#### Material for this exercise ####

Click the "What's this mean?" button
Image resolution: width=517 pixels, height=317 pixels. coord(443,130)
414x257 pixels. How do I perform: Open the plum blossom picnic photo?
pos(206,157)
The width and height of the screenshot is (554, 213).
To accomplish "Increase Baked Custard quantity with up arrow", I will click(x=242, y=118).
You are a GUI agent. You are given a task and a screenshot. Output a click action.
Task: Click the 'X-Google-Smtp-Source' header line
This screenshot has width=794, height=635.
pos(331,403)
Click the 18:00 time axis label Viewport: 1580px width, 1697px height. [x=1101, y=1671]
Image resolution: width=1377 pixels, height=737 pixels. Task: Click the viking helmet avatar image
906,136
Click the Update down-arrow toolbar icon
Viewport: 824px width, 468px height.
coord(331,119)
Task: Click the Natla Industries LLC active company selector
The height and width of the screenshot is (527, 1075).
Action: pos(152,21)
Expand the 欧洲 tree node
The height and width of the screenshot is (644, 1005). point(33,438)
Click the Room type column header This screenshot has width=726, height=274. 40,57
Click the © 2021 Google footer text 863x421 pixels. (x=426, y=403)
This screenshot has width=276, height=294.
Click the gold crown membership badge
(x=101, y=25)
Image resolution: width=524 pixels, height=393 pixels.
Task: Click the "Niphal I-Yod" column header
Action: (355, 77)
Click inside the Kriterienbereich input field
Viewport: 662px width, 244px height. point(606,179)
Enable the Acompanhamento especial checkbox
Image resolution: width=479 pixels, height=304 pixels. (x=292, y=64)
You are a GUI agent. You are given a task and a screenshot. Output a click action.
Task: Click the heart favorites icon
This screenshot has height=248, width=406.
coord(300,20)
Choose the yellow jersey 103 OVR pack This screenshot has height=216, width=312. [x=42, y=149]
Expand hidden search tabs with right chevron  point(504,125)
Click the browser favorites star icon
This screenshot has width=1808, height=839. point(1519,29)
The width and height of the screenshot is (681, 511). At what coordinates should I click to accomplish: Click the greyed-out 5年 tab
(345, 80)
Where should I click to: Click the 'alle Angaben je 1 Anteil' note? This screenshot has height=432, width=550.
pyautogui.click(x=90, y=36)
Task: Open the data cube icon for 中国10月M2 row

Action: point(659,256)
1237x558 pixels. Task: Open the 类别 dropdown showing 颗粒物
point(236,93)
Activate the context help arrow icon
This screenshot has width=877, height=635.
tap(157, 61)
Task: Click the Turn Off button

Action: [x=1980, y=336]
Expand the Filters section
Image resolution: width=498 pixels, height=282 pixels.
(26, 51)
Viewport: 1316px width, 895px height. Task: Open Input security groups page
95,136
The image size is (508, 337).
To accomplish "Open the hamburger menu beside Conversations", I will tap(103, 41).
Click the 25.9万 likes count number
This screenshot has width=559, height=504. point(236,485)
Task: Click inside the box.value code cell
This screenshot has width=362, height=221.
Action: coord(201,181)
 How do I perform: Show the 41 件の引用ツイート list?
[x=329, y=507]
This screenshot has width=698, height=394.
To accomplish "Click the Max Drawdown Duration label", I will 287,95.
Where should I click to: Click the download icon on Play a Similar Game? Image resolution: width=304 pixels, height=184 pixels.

####

Exercise directions:
Reproduce the lines above, changing every "GUI agent" to "screen assistant" and leaving everything else as it is.

Answer for the task:
Click the "What's this mean?" button
Image resolution: width=517 pixels, height=317 pixels. coord(443,130)
414x257 pixels. How do I perform: Open the plum blossom picnic photo?
pos(206,157)
The width and height of the screenshot is (554, 213).
To accomplish "Increase Baked Custard quantity with up arrow", I will click(x=242, y=118).
You are a screen assistant. You are given a task and a screenshot. Output a click action.
Task: Click the 'X-Google-Smtp-Source' header line
This screenshot has width=794, height=635.
pos(331,403)
Click the 18:00 time axis label Viewport: 1580px width, 1697px height. [x=1101, y=1671]
Image resolution: width=1377 pixels, height=737 pixels. Task: Click the viking helmet avatar image
906,136
Click the Update down-arrow toolbar icon
Viewport: 824px width, 468px height.
coord(331,119)
Task: Click the Natla Industries LLC active company selector
The height and width of the screenshot is (527, 1075).
Action: pos(152,21)
Expand the 欧洲 tree node
The height and width of the screenshot is (644, 1005). point(33,438)
Click the Room type column header This screenshot has width=726, height=274. 40,57
Click the © 2021 Google footer text 863x421 pixels. (x=426, y=403)
This screenshot has width=276, height=294.
Click the gold crown membership badge
(x=101, y=25)
Image resolution: width=524 pixels, height=393 pixels.
Task: Click the "Niphal I-Yod" column header
Action: (355, 77)
Click inside the Kriterienbereich input field
Viewport: 662px width, 244px height. point(606,179)
Enable the Acompanhamento especial checkbox
Image resolution: width=479 pixels, height=304 pixels. (x=292, y=64)
You are a screen assistant. You are given a task and a screenshot. Output a click action.
Task: Click the heart favorites icon
This screenshot has height=248, width=406.
coord(300,20)
Choose the yellow jersey 103 OVR pack This screenshot has height=216, width=312. [x=42, y=149]
Expand hidden search tabs with right chevron  point(504,125)
Click the browser favorites star icon
This screenshot has width=1808, height=839. point(1519,29)
The width and height of the screenshot is (681, 511). At what coordinates should I click to accomplish: Click the greyed-out 5年 tab
(345, 80)
Where should I click to: Click the 'alle Angaben je 1 Anteil' note? This screenshot has height=432, width=550.
pyautogui.click(x=90, y=36)
Task: Open the data cube icon for 中国10月M2 row

Action: point(659,256)
1237x558 pixels. Task: Open the 类别 dropdown showing 颗粒物
point(236,93)
Activate the context help arrow icon
This screenshot has width=877, height=635.
tap(157, 61)
Task: Click the Turn Off button

Action: [x=1980, y=336]
Expand the Filters section
Image resolution: width=498 pixels, height=282 pixels.
(26, 51)
Viewport: 1316px width, 895px height. Task: Open Input security groups page
95,136
The image size is (508, 337).
To accomplish "Open the hamburger menu beside Conversations", I will tap(103, 41).
Click the 25.9万 likes count number
This screenshot has width=559, height=504. point(236,485)
Task: Click inside the box.value code cell
This screenshot has width=362, height=221.
Action: coord(201,181)
 How do I perform: Show the 41 件の引用ツイート list?
[x=329, y=507]
This screenshot has width=698, height=394.
To accomplish "Click the Max Drawdown Duration label", I will 287,95.
Where should I click to: Click the download icon on Play a Similar Game? Image resolution: width=304 pixels, height=184 pixels.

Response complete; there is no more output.